I would caution that just because I am convinced in this case about Australia’s continued involvement, that does not mean I am necessarily comfortable with our role. I suspect that like many Australians I would rather see our service men and women back on our shores as soon as possible, as soon as their mission objectives will allow. In a perfect world there would be no reason to take up arms in this manner, but in a perfect world Australians would not have been murdered in terrorist attacks. I can only imagine the worry and the uncertainty in the many thousands of homes throughout Australia who have loved ones currently serving in Afghanistan. I believe it is important for us to have this debate and it is important for our armed forces and their families to know that their mission has the overwhelming support of members in this place. As I said, I respect the members with differing views, but I think the overwhelming majority of members in this place have stated on the record their support for our current involvement in Afghanistan. I believe it is important for the armed forces, for the personnel on the ground, but also for their families and friends in the wider community.

I think it is also important that the government continues to keep informing the Australian public as the mission develops. As I mentioned previously, it is the one area where I believe we have let our community down. We have not been able to make the case in a way which is clear and concise so that people understand the mission, what our objectives are and what can be achieved by our work on the ground. This is not just about fighting. It is also about the work that is going on in the community to try and assist the Afghan people to govern in their own right in the future.

Having said all of that, it is hard to know what winning looks like in this conflict. We have to be realistic and acknowledge that Afghanistan is not going to achieve a model society at any stage in the near future, perhaps not in my lifetime, perhaps not in my children’s lifetime. It is widely accepted that the military can only do so much and that the war can only be won by the Afghan people themselves. We are effectively, I believe, buying more time for them to get their own house in order. It is inevitable that there will need to be a negotiated outcome, but it is far better for the moderates to be negotiating from a position of strength. I fear that leaving now will not give Afghanistan the best chance to achieve a peaceful, respectful, tolerant and modern society.

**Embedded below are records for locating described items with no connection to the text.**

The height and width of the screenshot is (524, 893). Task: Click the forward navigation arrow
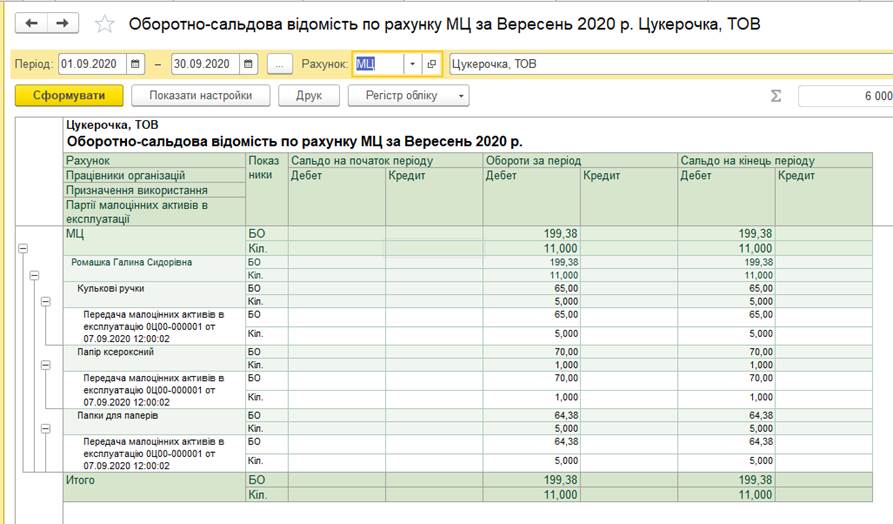coord(62,23)
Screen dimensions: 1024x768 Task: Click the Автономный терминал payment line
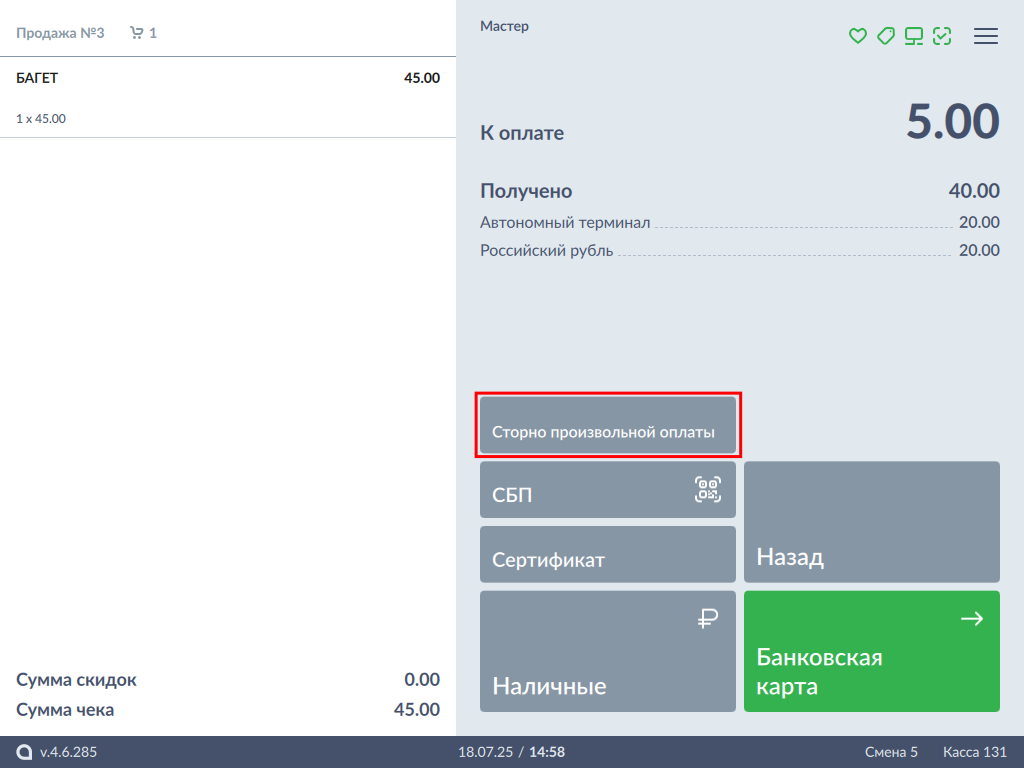tap(739, 222)
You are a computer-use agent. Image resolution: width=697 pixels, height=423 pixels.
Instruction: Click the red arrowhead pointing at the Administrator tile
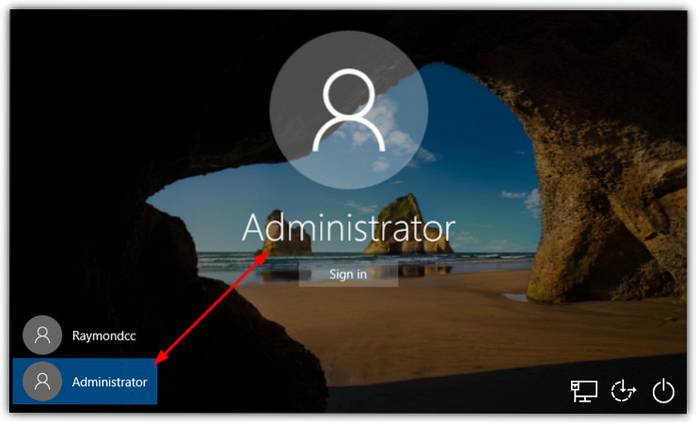click(161, 356)
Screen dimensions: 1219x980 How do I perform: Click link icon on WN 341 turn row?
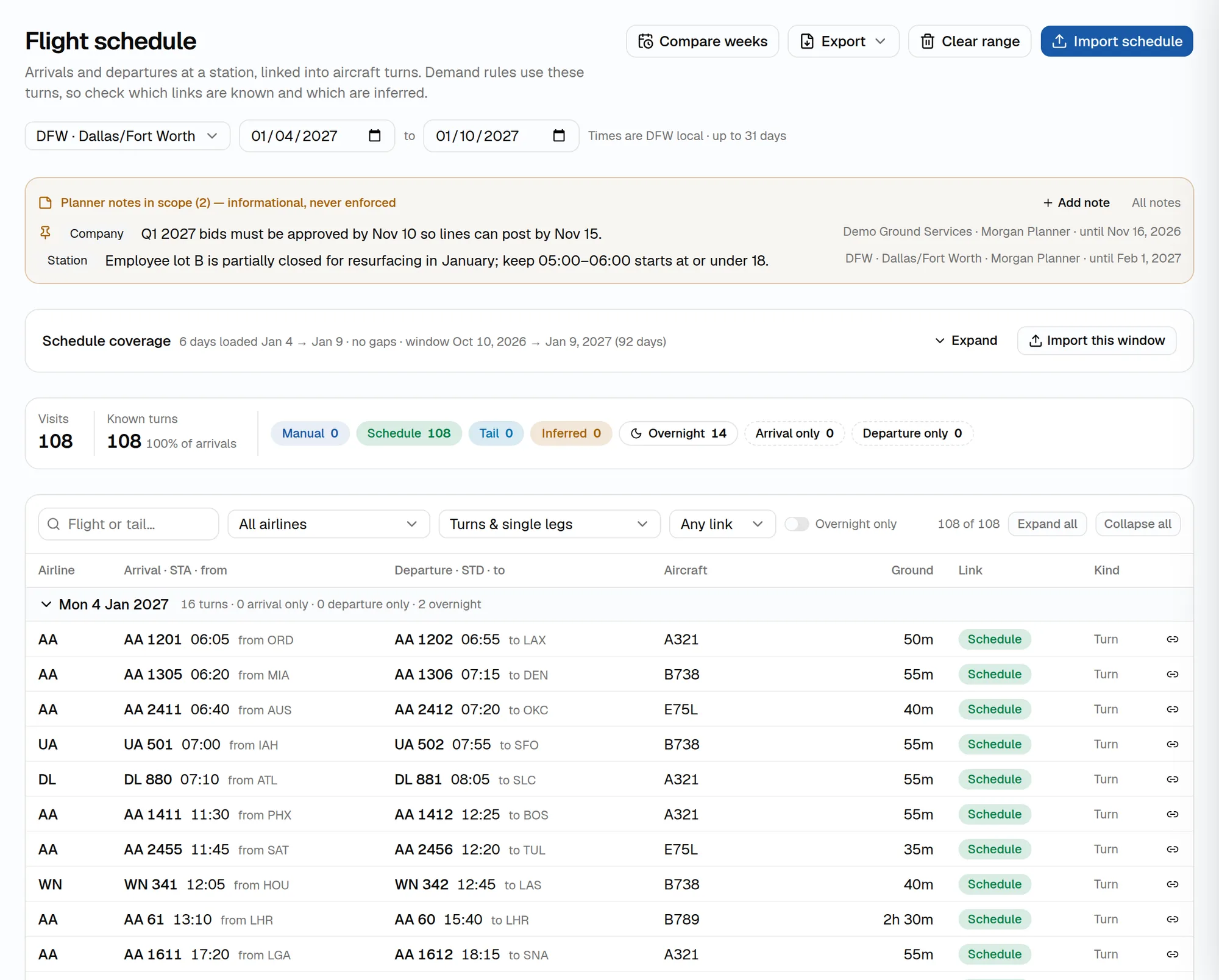[x=1172, y=884]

To our service men and women I can only say: the majority of members in this place clearly believe you are doing a difficult and dangerous job to the absolute best of your ability, and we are committed to supporting you in that role. You are there to help innocent people. You are there to protect us from those who would do us harm. Your government is indebted to you and I believe that we as individual members of parliament are also indebted to you. Our nation’s heart aches for your return.